Effects of Mechanical Coupling on the Dynamics of Balancing Tasks
Katsutoshi Yoshida, Atsushi Higeta, Shinichi Watanabe

TL;DR
This study explores how mechanical coupling influences the stability and tracking ability in human balancing tasks, demonstrating enhanced stability in simulations and asymmetric effects in human experiments.
Contribution
It introduces a comparison between pseudo-neural controllers and natural human balancing, revealing the impact of mechanical coupling on stability and asymmetry in tracking.
Findings
Coupled tasks show improved stability over single tasks.
Mechanical coupling induces asymmetry in human tracking abilities.
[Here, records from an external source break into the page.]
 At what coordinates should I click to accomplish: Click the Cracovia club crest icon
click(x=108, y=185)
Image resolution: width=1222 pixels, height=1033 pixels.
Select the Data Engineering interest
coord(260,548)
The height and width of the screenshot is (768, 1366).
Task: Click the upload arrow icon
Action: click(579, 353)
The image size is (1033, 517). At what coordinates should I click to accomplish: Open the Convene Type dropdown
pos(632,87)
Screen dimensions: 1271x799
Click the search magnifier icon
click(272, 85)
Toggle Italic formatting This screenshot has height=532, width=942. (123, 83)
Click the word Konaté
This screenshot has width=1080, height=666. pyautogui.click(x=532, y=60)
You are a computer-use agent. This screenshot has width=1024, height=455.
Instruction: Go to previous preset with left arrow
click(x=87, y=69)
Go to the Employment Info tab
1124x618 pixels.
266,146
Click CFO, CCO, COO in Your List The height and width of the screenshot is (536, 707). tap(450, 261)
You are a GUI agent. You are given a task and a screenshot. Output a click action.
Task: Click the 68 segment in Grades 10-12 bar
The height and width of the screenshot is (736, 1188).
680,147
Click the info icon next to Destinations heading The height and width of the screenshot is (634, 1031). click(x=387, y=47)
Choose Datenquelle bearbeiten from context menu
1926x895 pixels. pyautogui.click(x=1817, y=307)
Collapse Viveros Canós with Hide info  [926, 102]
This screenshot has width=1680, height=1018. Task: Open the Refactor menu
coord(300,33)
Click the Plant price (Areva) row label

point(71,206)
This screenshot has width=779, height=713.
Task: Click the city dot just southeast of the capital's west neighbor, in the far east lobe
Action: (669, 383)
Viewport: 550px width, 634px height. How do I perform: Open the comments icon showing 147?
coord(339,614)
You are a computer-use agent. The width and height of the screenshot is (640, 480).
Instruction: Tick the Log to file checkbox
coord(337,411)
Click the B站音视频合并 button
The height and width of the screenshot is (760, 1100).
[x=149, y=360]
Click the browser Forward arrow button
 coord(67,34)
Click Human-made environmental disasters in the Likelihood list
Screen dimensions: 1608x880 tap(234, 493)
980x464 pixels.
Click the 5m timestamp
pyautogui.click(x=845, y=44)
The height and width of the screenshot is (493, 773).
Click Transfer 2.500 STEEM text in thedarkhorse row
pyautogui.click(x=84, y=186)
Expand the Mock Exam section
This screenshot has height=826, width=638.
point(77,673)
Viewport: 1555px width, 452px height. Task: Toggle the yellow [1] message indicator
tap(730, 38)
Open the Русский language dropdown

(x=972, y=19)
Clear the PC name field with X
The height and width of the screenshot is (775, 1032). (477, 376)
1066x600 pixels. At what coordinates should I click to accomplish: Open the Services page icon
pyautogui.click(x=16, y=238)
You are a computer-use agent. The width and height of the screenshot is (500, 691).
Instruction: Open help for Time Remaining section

Simulations confirm enhanced stability with coupling.
Abstract
Coupled human balancing tasks are investigated based on both pseudo-neural controllers characterized by time-delayed feedback with random gain and natural human balancing tasks. It is shown numerically that, compared to single balancing tasks, balancing tasks coupled by mechanical structures exhibit enhanced stability against balancing errors in terms of both amplitude and velocity and also improve the tracking ability of the controllers. We then perform an experiment in which numerical pseudo-neural controllers are replaced with natural human balancing tasks carried out using computer mice. The results reveal that the coupling structure generates asymmetric tracking abilities in subjects whose tracking abilities are nearly symmetric in their single balancing tasks.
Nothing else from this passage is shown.